What is vega-dataflow?
The vega-dataflow npm package is a JavaScript library for building reactive dataflow graphs. It is a core component of the Vega visualization grammar, enabling the construction of data processing pipelines that can react to changes in data, parameters, or user interactions.
What are vega-dataflow's main functionalities?
Data Transformation
This feature allows you to apply transformations to data. In this example, a filter transformation is applied to filter out data values less than or equal to 10.
const vega = require('vega-dataflow');
const df = new vega.Dataflow();
const data = df.add([]);
const transform = df.add(vega.transforms.Filter, {expr: 'datum.value > 10', pulse: data});
df.pulse(data, vega.changeset().insert([{value: 5}, {value: 15}])).run();
console.log(transform.value); // [{value: 15}]
Reactive Dataflow
This feature allows you to create reactive dataflow graphs that automatically update when data changes. In this example, an aggregate transformation is used to compute the sum of data values.
const vega = require('vega-dataflow');
const df = new vega.Dataflow();
const data = df.add([]);
const sum = df.add(vega.transforms.Aggregate, {fields: ['value'], ops: ['sum'], pulse: data});
df.pulse(data, vega.changeset().insert([{value: 5}, {value: 15}])).run();
console.log(sum.value); // [{sum_value: 20}]
Parameter Binding
This feature allows you to bind parameters to transformations, making them dynamic and reactive to parameter changes. In this example, a filter transformation is bound to a parameter, and the filter condition updates when the parameter changes.
const vega = require('vega-dataflow');
const df = new vega.Dataflow();
const param = df.add(10);
const data = df.add([]);
const transform = df.add(vega.transforms.Filter, {expr: 'datum.value > param', pulse: data});
df.pulse(data, vega.changeset().insert([{value: 5}, {value: 15}])).run();
console.log(transform.value); // [{value: 15}]

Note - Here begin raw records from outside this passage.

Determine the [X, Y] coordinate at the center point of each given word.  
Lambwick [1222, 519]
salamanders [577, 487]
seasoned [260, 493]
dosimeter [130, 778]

df.update(param, 20).run();
console.log(transform.value); // []
Other packages similar to vega-dataflow
d3
D3.js is a JavaScript library for producing dynamic, interactive data visualizations in web browsers. It uses HTML, SVG, and CSS. While D3 focuses on data-driven document manipulation and visualization, vega-dataflow is more about building reactive data processing pipelines.
rx
RxJS is a library for reactive programming using Observables, to make it easier to compose asynchronous or callback-based code. While RxJS provides a more general-purpose reactive programming model, vega-dataflow is specifically designed for data processing in the context of data visualization.
lodash
Lodash is a JavaScript library that provides utility functions for common programming tasks using a functional programming paradigm. While Lodash offers a wide range of data manipulation utilities, vega-dataflow is focused on building reactive dataflow graphs for data visualization.
vega-dataflow
Reactive dataflow processing.
Defines a reactive dataflow graph that can process both scalar values and
streaming relational data. A central Dataflow
instance manages and
schedules a collection of Operator
instances, each of which is a node in
a dataflow graph. Each operator maintains a local state value, and may
also process streaming data objects (or tuples) passing through. Operators
may depend on a set of named Parameters
, which can either be fixed values
or live references to other operator values.
Upon modifications to operator parameters or input data, changes are
propagated through the graph in topological order. Pulse
objects propagate
from operators to their dependencies, and carry queues of added, removed
and/or modified tuples.
This module contains a library of Operator
types for data stream query
processing, including data generation, sampling, filtering, binning,
group-by aggregation, and cross-stream lookup operations.